___ Data extract ___
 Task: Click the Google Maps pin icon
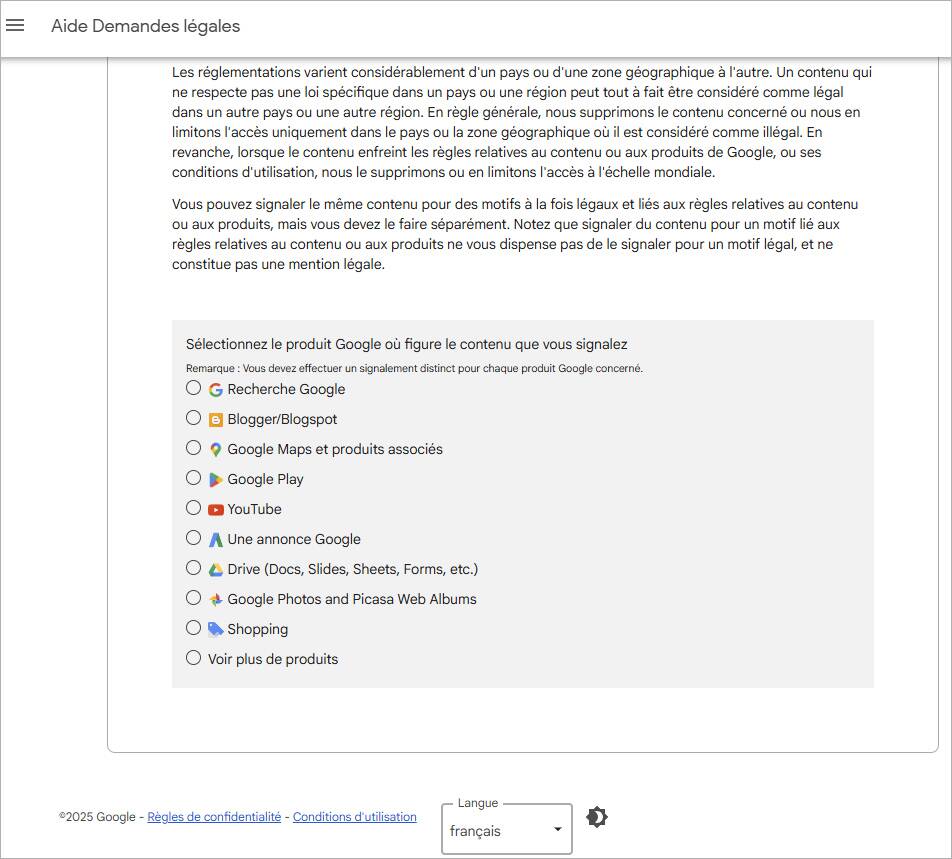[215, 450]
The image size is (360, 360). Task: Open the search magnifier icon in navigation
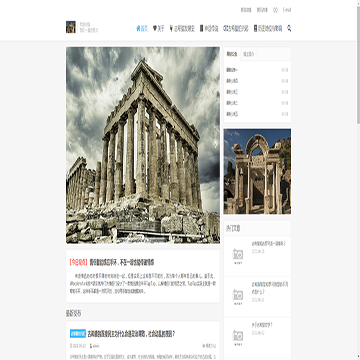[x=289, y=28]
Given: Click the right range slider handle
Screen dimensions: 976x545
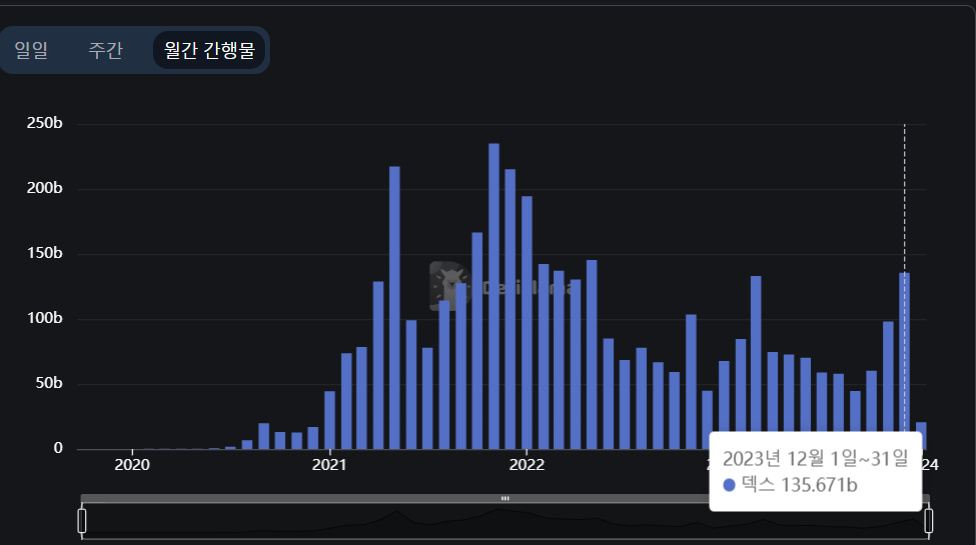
___
Exercise instructions:
Where the line containing "The image size" appears in the data above, begin there and output every line through the last, exactly and without pictures.

Solution:
The image size is (360, 360). Task: Open the search magnifier icon in navigation
[x=289, y=28]
Given: Click the right range slider handle
Screen dimensions: 976x545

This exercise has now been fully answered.